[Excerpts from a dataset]
###

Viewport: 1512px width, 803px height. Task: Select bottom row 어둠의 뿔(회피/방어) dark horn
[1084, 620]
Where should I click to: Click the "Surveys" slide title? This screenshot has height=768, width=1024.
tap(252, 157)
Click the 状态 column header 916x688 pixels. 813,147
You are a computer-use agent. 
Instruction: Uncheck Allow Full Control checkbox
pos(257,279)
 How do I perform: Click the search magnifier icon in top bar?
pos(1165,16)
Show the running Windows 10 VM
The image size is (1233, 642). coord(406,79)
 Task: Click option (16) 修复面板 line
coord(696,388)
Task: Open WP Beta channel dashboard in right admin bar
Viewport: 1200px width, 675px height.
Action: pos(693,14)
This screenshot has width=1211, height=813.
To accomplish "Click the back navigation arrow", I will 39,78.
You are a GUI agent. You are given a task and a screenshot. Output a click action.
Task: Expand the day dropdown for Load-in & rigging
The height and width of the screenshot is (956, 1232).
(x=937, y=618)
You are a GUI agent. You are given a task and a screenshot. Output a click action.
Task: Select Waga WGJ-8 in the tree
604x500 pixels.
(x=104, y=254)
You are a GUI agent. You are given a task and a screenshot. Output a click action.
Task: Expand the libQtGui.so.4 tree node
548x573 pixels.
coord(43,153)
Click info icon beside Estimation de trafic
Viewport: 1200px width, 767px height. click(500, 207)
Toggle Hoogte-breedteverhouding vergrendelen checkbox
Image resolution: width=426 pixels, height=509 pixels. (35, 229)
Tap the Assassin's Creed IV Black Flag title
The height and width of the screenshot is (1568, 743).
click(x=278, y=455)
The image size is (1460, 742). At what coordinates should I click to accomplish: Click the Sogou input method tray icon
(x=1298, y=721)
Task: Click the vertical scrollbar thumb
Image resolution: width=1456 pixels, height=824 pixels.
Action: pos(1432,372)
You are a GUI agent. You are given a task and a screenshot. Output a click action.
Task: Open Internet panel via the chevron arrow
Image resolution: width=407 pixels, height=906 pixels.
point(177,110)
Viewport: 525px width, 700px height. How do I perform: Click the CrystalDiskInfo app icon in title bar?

###

▶ PROBLEM TO SOLVE:
Among the lines above, find those with the string "tree" and copy them.

▶ TASK SOLUTION:
Task: Select Waga WGJ-8 in the tree
Task: Expand the libQtGui.so.4 tree node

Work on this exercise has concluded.